Drake and 21 Savage’s latest collaboration, “Her Loss,” may end up being their loss. Vogue publisher Condé Nast has filed a lawsuit against the duo for producing a fake Vogue cover during their recent album promotion.
During the week of its release, the rappers behind the collaborative studio album gained a lot of attention for their unconventional promotion tactics. The pair embarked on an entirely imagined press cycle releasing images and snippets of faux appearances on NPR’s “Tiny Desk,” the “Howard Stern Show,” “Saturday Night Live,” and the October cover of Vogue. Most of the featured media outlets found the parodies humorous, like Stern, who said Drake did a “good job,” and NPR, which used the stunt as an opportunity to invite the duo for a real “Tiny Desk” show.

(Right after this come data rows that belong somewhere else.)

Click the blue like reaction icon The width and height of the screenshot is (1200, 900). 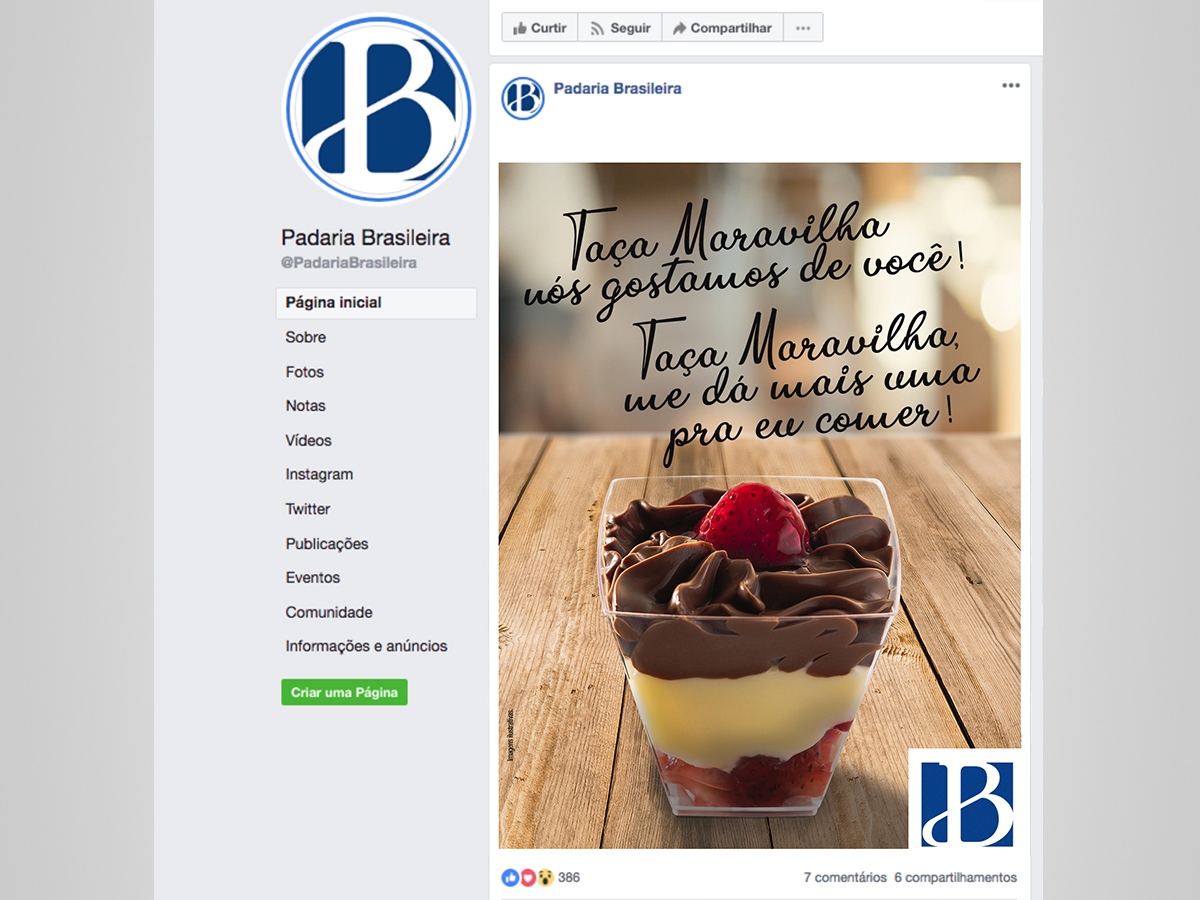point(510,878)
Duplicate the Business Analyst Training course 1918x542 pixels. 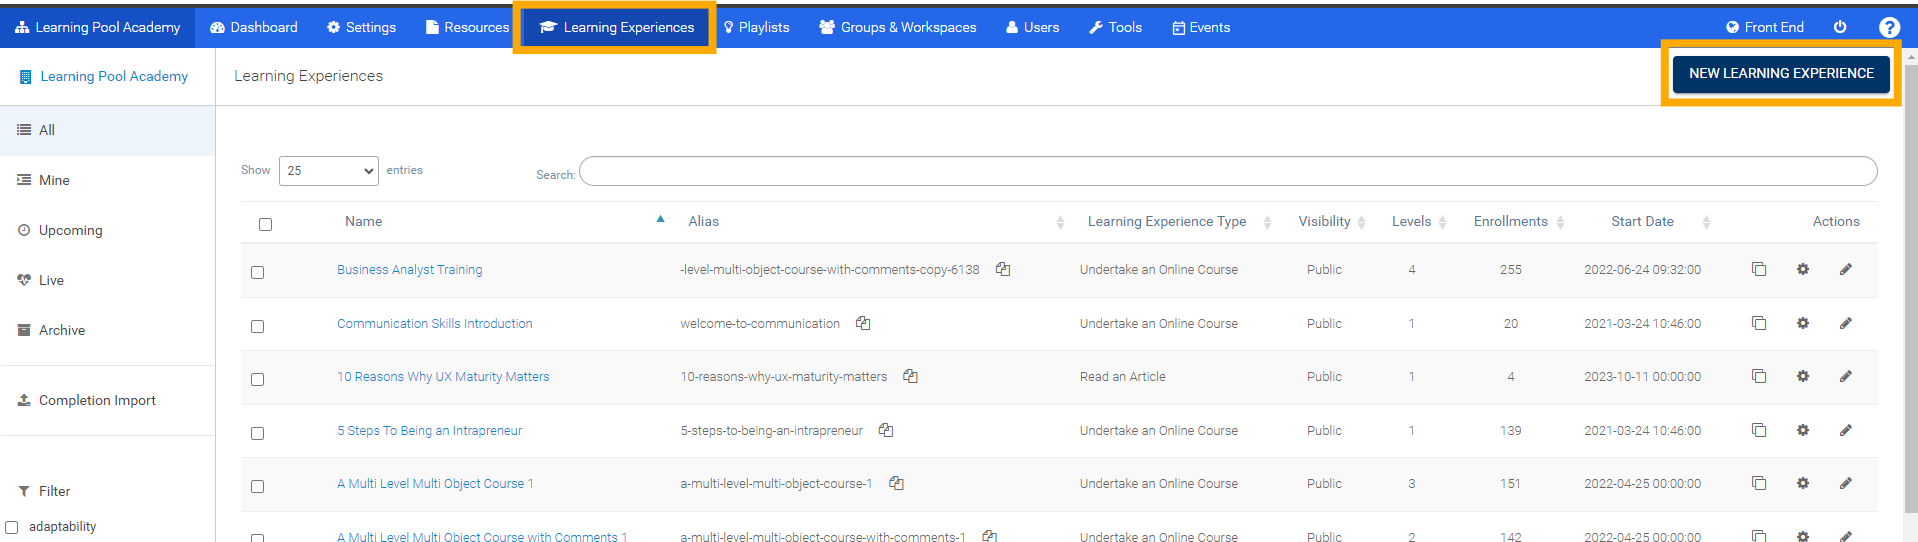pyautogui.click(x=1759, y=269)
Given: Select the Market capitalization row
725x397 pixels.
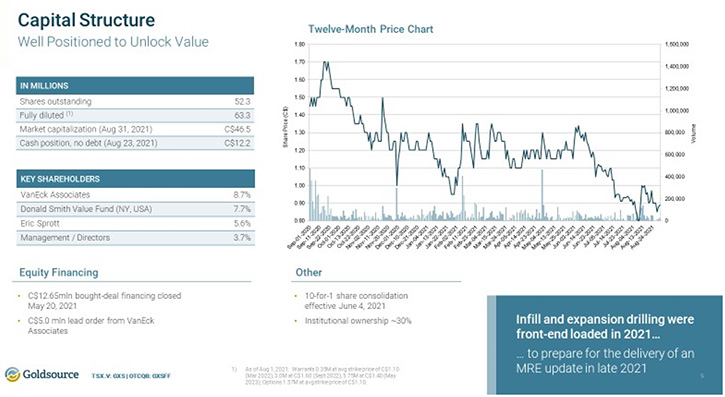Looking at the screenshot, I should (x=135, y=129).
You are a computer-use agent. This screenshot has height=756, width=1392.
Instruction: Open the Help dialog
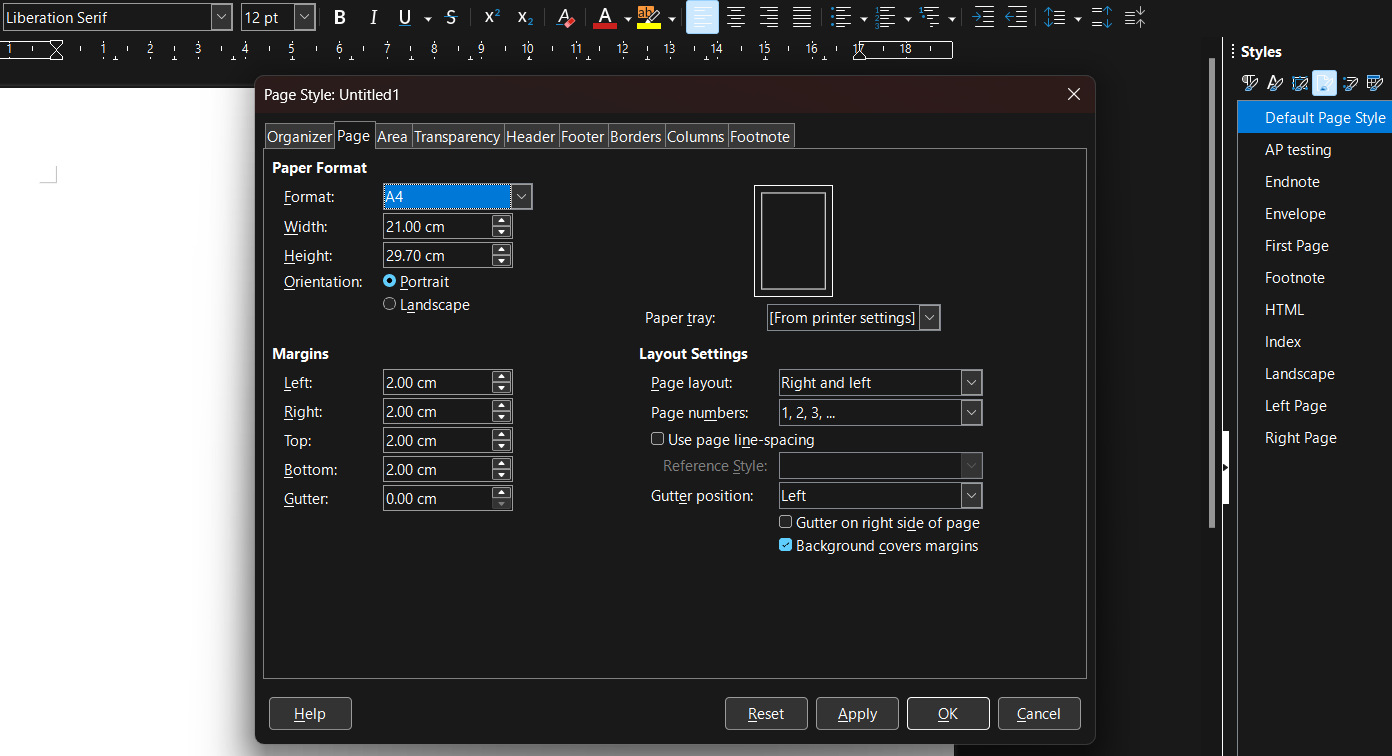[310, 713]
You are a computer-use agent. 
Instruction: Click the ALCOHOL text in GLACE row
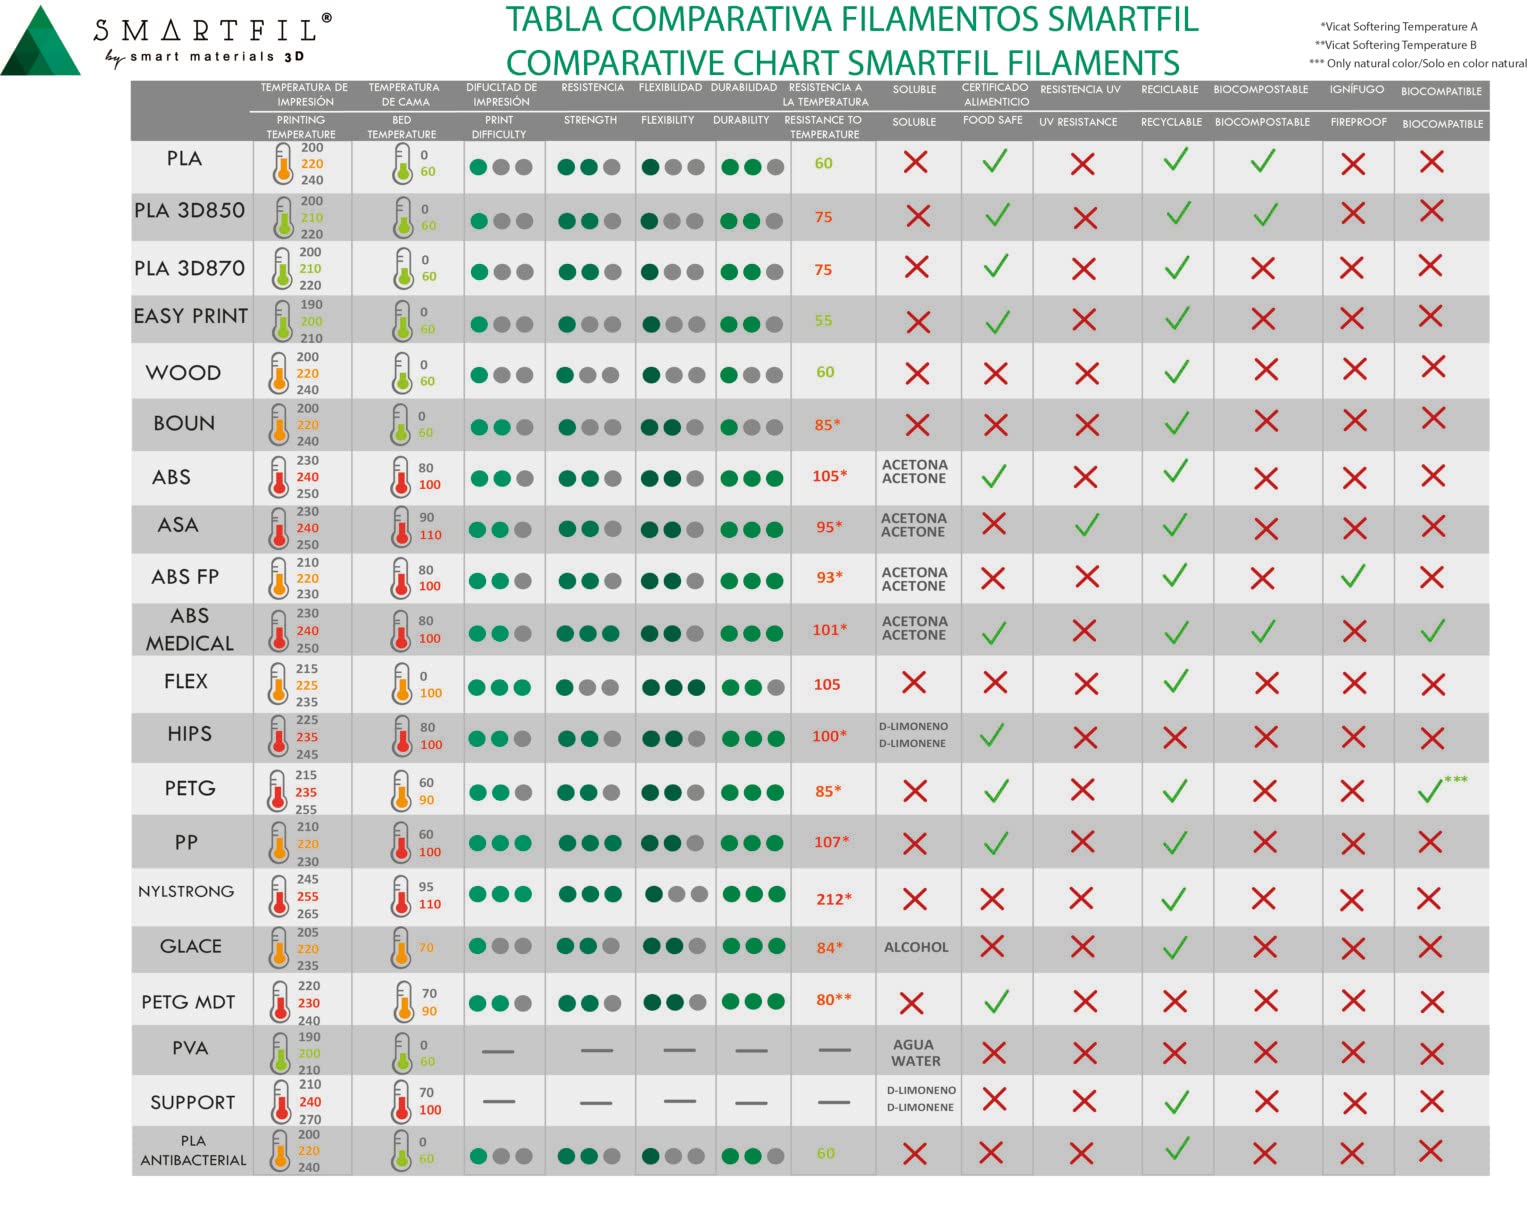pyautogui.click(x=916, y=947)
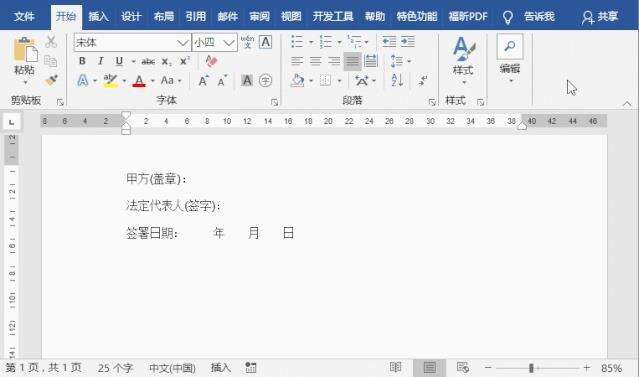Clear all formatting with the eraser icon
This screenshot has width=639, height=377.
[211, 61]
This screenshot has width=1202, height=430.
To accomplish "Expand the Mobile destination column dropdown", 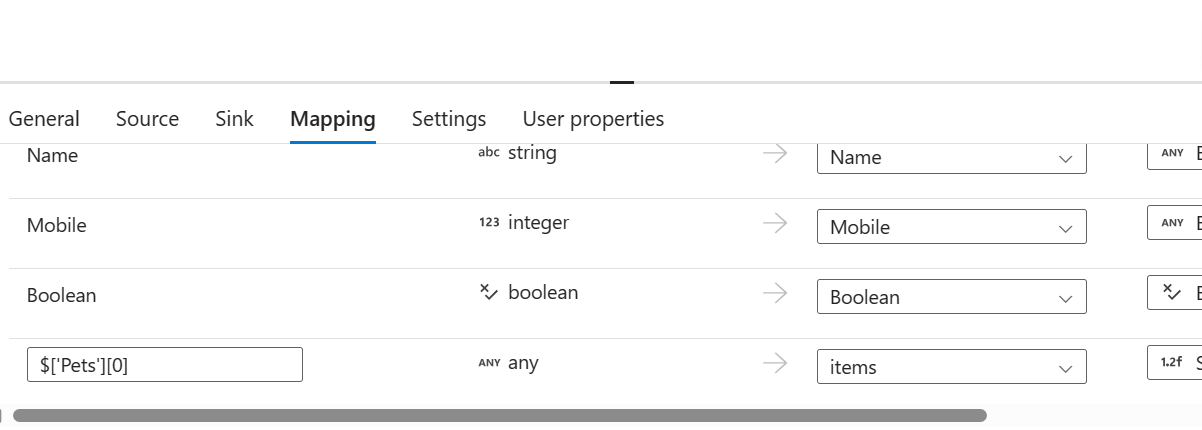I will (x=951, y=227).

However, Vogue was not as amused by the rappers’ fake magazine issue. On Tuesday, the legacy publication filed a lawsuit against both rappers and Drake’s PR firm, Hiltzik Strategies. Per Vulture, Condé Nast’s legal team claims the realistic magazine cover “and its subsequent promotion through posters and the distribution of edited issues devalued Vogue by confusing readers.” The legal filing also states the parody “damaged the goodwill and reputation” of the publication’s brand.
When the “Certified Lover Boy” artist originally released the image in a now-deleted post on Instagram, fans and media outlets assumed its legitimacy as he referenced Vogue’s incumbent editor-in-chief, Anna Wintour. But the rappers’ satire went far beyond social media as fans spotted street posters of the cover and even printed copies of the fake magazine —which allegedly even contained a photoshopped image of Drake and Wintour, another violation listed in the lawsuit.
Within the $4 million lawsuit, Condé Nast emphasizes that Wintour did not endorse the use of her name and image for the album’s promotion and claims that Drake, 21 Savage, and their PR teams acted with “flippant disregard for Condé Nast’s rights.”
However, Condé Nast’s lawyers are not the only ones who have taken issue with the artists since the release of “Her Loss.” Presumably referencing Megan Thee Stallion and her ongoing assault case against Tory Lanez, Drake also received significant backlash for the lyrics “This b—h lie ’bout getting shots but she still a stallion,” which appear on the album’s ninth track, “Circo Loco.” Soon after its release, Megan addressed the speculated diss on Twitter, which sparked social media discourse about gun violence and misogyny in hip-hop.
While the Toronto rapper has not responded to Megan directly, her attorney, Alex Spiro, spoke to TMZ about the situation.
“Despite the irrefutable evidence that Megan was a victim of gun violence, the ignorant continue to support her attacker,” said Spiro. “I know many folks across the industry, but those people are going to look very silly when the facts fully come out.”
Ultimately, Condé Nast requests that the rappers dismantle and destroy all copies and versions of the fake issue.